Wajah Bey seketika berubah, tatapan kagetnya menjadi datar. dia menahan perasaannya, kulihat dia menggigit bibir. Perasaan yang juga aku rasakan, rasa kalut yang membuat tak bisa berkata- kata lagi
"Bey.. dia sangat mencintaimu tapi aku menghalangi pertemuan kalian. Aku berbohong padamu, aku menemuinya di belakangmu, aku menjauhkan kalian. Aku menyesal Bey.. " ucapku lirih penuh sesal
Seandainya kali ini Bey akan berteriak marah, kecewa, aku bisa mengerti. Bahkan jika dia akan menampar sekalipun aku akan menerima karena rasa seperti itupun aku rasakan. Rasanya kemarin ingin ku tampar wajah kedua sejoli yang menjijikkan itu
Tapi..
Bey hanya terdiam sesaat lalu mencoba membuat senyum untukku. Dia meraih pundakku, memeluk ku erat, dia menyembunyikan semua kekesalan dan kecemasannya, dia menyimpan untuk dirinya sendiri itu membuat hatiku semakin teriris perih
Kau boleh menangis Bey, kau berhak marah dan kecewa. Kau tak pantas menerima kesakitan ini sendirian !!
"Ailee.. mungkin ini sudah takdir.."
Bisikannya membuat air mataku tak terbendung, kenapa aku yang menangis sedih. Kenapa aku yang kesal dan marah, kenapa aku yang mendapat pelukan dan tepukan, supaya aku lebih tenang? kau lebih membutuhkannya Bey !!
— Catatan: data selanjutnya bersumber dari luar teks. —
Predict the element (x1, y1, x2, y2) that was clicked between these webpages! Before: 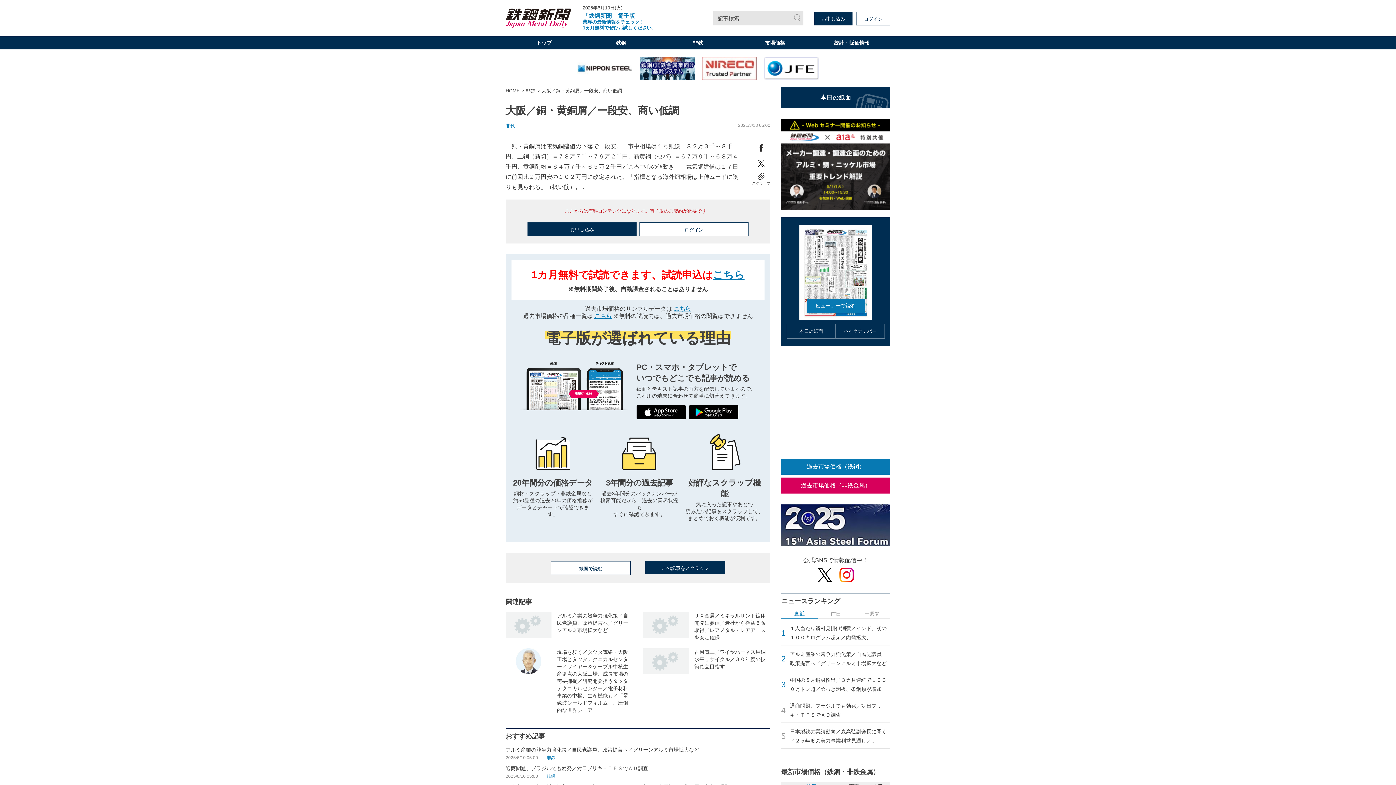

Huhuhu.. aku tak bisa meredakan isakku
***************
Mario baru saja menuruni minibus yang membawanya, dia membuka bagasi mobil mempersiapkan beberapa alat yang dia butuhkan
seseorang sedang asyik merias diri di depan sana. Seorang model dengan beberapa asistennya, Mario mencuri lirik sekilas.
"Sayang gimana, muka aku udah mendingan kan?"
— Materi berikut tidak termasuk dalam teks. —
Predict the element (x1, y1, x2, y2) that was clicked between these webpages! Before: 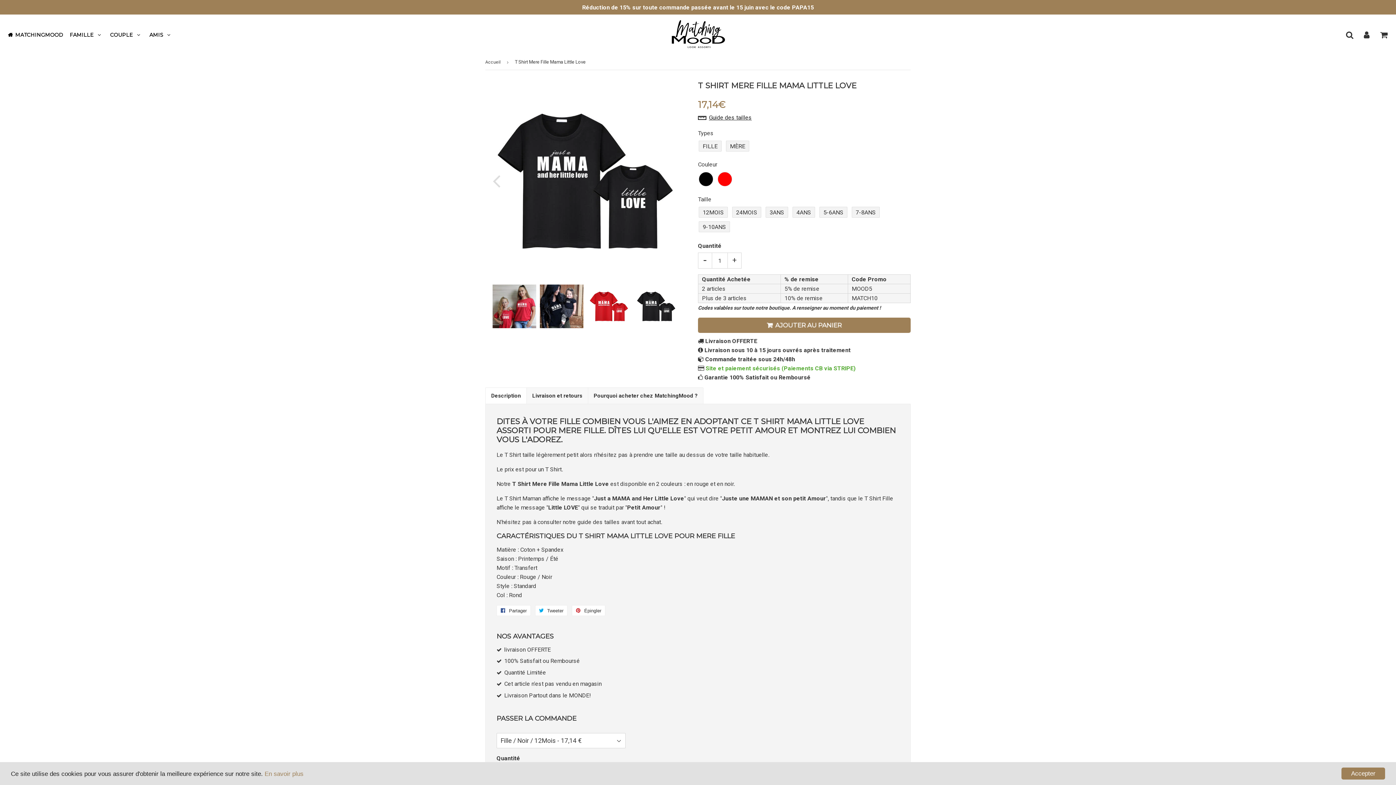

Dari balik kaca mobil pria itu bisa menyimak dialog gadis cantik itu bersama seorang lelaki dihadapannya
"Kamu tetap cantik kok, ga usah khawatir. Tinggal pemotretan kan. Selesai ini kita langsung ke dokter estetika" Suara pria itu membalas kalimat sang gadis. Jarinya menjangkau lembut pipi sang gadis dengan goresan luka kecil yang hampir tak tampak
Mata Mario sedikit memicing menyadari itu adalah suara dari sosok Reo dan
Wanita itu lagi!
Mario tertawa kecil penuh arti, dengan wajah menahan kesal dia bergumam sendiri
"Cih, si brengsek itu malah ada di sini!" Tangannya mengepal.